The digital future of education has not yet been determined. We are building it now. That task raises very large questions. How do people learn best digitally? What does educational equity mean in a digital world? Who will profit in a greatly expanded market for digital educational products, and who will make the rules for this marketplace? How will quality standards for digital learning be determined and enforced?
We do not pretend to have all the answers. We do hope to ask the right questions. We know that many of the most important questions are not just technical. They implicate the politics, ethics, and very meaning of education at a new moment in the history of modernity.

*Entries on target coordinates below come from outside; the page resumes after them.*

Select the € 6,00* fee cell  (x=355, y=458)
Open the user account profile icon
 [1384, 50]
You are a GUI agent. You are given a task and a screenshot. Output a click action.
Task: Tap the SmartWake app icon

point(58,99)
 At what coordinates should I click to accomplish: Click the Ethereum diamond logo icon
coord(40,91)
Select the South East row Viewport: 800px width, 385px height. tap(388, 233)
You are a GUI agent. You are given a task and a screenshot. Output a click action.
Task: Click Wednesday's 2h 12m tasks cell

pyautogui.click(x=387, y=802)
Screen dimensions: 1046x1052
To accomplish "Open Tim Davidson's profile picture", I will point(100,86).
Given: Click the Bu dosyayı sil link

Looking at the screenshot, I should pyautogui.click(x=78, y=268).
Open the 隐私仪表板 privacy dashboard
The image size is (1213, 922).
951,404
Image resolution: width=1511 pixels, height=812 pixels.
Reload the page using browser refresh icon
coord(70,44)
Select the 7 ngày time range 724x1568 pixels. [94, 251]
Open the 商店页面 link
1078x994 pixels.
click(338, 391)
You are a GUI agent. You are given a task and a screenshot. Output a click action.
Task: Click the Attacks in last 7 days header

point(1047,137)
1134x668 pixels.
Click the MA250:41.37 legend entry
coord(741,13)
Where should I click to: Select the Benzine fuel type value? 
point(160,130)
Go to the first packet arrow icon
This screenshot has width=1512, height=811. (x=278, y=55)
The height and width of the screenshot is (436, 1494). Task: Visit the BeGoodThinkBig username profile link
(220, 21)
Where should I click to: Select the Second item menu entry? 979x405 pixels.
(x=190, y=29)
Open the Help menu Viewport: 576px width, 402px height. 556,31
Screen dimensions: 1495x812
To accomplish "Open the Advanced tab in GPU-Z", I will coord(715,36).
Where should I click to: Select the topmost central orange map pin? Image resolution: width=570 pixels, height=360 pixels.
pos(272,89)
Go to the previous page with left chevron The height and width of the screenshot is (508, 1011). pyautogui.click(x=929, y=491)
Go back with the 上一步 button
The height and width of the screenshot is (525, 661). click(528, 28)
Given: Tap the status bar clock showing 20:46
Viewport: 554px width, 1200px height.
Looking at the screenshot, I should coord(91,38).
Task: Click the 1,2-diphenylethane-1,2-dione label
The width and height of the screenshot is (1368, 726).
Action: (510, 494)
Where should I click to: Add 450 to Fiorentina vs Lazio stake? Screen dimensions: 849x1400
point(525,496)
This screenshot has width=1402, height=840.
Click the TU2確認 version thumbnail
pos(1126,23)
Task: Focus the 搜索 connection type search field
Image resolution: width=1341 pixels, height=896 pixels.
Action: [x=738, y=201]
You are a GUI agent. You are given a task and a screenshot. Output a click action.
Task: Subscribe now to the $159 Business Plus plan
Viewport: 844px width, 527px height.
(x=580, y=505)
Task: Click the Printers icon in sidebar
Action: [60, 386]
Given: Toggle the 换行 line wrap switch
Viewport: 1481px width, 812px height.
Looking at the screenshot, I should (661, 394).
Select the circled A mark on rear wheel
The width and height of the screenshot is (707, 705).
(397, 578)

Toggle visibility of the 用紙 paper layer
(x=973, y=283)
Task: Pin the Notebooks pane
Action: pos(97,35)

Much of the current national conversation on digital learning is focused on postsecondary education. We believe that simultaneous attention must be given to K–12 education for several reasons. First, the boundary between high school and college is becoming ever more fluid, to the point where it is largely symbolic and a potential impediment to positive innovation. Second, national progress toward curricular clarity through the Common Core State Standards Initiative is making it possible to imagine the provision of high-quality, low-cost digital curriculum at massive scale. And of course, the needs and equity problems of US K–12 schools remain large.
The Stanford Graduate School of Education is ideally positioned to both broaden and clarify national discussions about education's digital future. Our effort enlists the varied expertise on teaching, learning, and education politics among our internationally recognized faculty, students, and alumni — as well as the broader Stanford and Silicon Valley communities.